* Brief
All of the data below is to be returned unaltered.

======== The records ========

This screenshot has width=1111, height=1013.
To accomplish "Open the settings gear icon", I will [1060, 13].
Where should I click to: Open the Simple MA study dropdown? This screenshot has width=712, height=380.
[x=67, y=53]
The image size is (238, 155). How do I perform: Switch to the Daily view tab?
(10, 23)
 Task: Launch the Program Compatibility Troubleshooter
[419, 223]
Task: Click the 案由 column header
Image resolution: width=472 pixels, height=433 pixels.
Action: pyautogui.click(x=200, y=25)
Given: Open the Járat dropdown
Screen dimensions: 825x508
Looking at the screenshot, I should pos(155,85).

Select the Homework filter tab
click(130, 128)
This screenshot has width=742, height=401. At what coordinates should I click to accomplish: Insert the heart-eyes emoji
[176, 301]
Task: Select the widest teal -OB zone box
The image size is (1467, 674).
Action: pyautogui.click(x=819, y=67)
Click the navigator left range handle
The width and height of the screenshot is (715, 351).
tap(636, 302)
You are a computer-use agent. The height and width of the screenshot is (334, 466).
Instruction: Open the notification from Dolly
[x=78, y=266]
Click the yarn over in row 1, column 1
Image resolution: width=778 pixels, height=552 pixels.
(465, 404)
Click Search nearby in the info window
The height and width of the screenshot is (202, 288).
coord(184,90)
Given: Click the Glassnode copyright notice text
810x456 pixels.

========

* Solution below
This screenshot has width=1111, height=1013.
To accomplish "Open the settings gear icon", I will [1060, 13].
Where should I click to: Open the Simple MA study dropdown? This screenshot has width=712, height=380.
[x=67, y=53]
The image size is (238, 155). How do I perform: Switch to the Daily view tab?
(10, 23)
 Task: Launch the Program Compatibility Troubleshooter
[419, 223]
Task: Click the 案由 column header
Image resolution: width=472 pixels, height=433 pixels.
Action: pyautogui.click(x=200, y=25)
Given: Open the Járat dropdown
Screen dimensions: 825x508
Looking at the screenshot, I should pos(155,85).

Select the Homework filter tab
click(130, 128)
This screenshot has width=742, height=401. At what coordinates should I click to accomplish: Insert the heart-eyes emoji
[176, 301]
Task: Select the widest teal -OB zone box
The image size is (1467, 674).
Action: pyautogui.click(x=819, y=67)
Click the navigator left range handle
The width and height of the screenshot is (715, 351).
tap(636, 302)
You are a computer-use agent. The height and width of the screenshot is (334, 466).
Instruction: Open the notification from Dolly
[x=78, y=266]
Click the yarn over in row 1, column 1
Image resolution: width=778 pixels, height=552 pixels.
(465, 404)
Click Search nearby in the info window
The height and width of the screenshot is (202, 288).
coord(184,90)
Given: Click the Glassnode copyright notice text
810x456 pixels.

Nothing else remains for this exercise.